According to the Brazilian Corporation Law and the Brazilian Civil Code, an officer is legally committed to act with diligence and loyalty on behalf of the company, respecting the confidentiality and disclosure rules that are similar to international standards, and to run the company’s business with the same care that any honest and diligent person would have when taking care of his/her own personal business. 


According to both statutes, the officer would only be required to indemnify any kind of damages if those damages were the result of his/her fault (defined as negligence, recklessness or malpractice), deceitfulness, malice, bad faith or violation of the law, or violation of the articles of incorporation or of the by-laws of the company.  An officer may be sued by the company itself, by a shareholder or by any third party which suffered damages resulting from the officer’s act or omission.

Another major concern for officers of Brazilian companies is the possibility of being considered personally responsible for corporate tax liabilities. The reason for the concern is that the Brazilian tax authorities have stepped up efforts to find officers personally liable for corporate tax default. 


Cases in which an officer can be deemed personally liable for the company’s tax debts are limited to those expressly set forth by the Brazilian National Tax Code.  However, a recent ruling by the Supreme Justice Court (Superior Tribunal de Justiça), which is responsible for the interpretation of the Brazilian federal law, has alarmed corporate officers across the country. 

According to this new interpretation, if an officer’s name be included in the document required to commence a tax foreclosure proceeding, the officer is required to prove that he/she has not acted in violation of the law, or in violation of the articles of incorporation or the by-laws of the company, or has not exceeded the powers with which he/she had been vested – instead of requiring the tax authorities to prove that the officer had acted in such a way.


The officers’ fears have recently increased by virtue of an internal administrative rule enacted by the office of the Attorney General of the National Revenue Service (Procuradoria-Geral da Fazenda Nacional) orientating the attorneys of the National Revenue Service to include those who are jointly and severally responsible (in this case, officers) in the tax debt certificate (certidão de dívida ativa).  Despite being contestable, this directive opens the possibility for targeting a tax foreclosure against the officers upon a petition by the tax authorities.

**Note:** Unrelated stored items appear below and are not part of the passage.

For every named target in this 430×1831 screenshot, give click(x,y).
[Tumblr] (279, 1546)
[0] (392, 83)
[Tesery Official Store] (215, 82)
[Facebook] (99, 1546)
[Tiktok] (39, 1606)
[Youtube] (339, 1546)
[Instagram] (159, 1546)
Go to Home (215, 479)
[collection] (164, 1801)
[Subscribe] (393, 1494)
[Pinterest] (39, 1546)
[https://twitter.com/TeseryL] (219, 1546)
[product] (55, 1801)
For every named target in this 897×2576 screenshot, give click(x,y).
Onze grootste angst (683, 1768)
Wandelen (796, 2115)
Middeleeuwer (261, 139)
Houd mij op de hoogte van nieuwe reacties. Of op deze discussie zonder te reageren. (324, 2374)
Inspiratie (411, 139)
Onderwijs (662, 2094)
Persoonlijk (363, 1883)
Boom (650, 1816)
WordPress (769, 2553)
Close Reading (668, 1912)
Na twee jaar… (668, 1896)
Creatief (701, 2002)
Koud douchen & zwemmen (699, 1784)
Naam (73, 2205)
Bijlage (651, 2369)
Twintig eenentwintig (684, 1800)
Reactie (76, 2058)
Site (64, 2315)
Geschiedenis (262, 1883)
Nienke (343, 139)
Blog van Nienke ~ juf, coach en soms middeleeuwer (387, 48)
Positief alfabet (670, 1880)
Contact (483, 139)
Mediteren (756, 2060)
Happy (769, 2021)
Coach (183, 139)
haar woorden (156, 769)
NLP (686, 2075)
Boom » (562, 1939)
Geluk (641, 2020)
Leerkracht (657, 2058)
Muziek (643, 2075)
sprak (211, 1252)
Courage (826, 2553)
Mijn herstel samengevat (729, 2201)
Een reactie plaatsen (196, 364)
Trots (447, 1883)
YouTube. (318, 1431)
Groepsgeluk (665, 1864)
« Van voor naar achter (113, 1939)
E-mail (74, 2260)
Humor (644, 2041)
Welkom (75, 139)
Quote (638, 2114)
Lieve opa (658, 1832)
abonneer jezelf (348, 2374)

As a result of this new ruling, officers should take certain precautions to make sure they are properly satisfying all legal requirements and to avoid putting themselves at risk. Not only should the role and responsibility of each officer be described in the articles of incorporation or the by-laws of the company. It is also important to adopt corporate governance procedures focused on the tax area. Tax management should now be oriented not only by efficient tax planning, but also by identifying risks and being transparent in decision-making regarding the payment of taxes. This could avoid an innocent officer being considered jointly and severally liable for acts or omissions performed by other officers.

It is recommended that all the officers work closely with the company’s legal department, in order to receive appropriate advice on decision-making in the tax area. Officers should carefully follow all corporate compliance policies and, in case they are unsure of the legal implications, request authorization from headquarters or from the parent company when performing critical tasks. The annual approval of financial reports, consistent with opinions issued by independent auditors, should exempt the officers from liabilities relating thereto (except in case of fraud).

Another recommended safeguard, which is becoming more common in Brazil, is to set forth in the officer’s labor contract the company’s commitment to pay for insurance coverage (Directors & Officers insurance), along with guarantees that the officer has the right to be indemnified by the employer under certain conditions.  Finally, when negotiating D&O insurance with the insurance provider, officers should read the fine print and understand which events are covered. 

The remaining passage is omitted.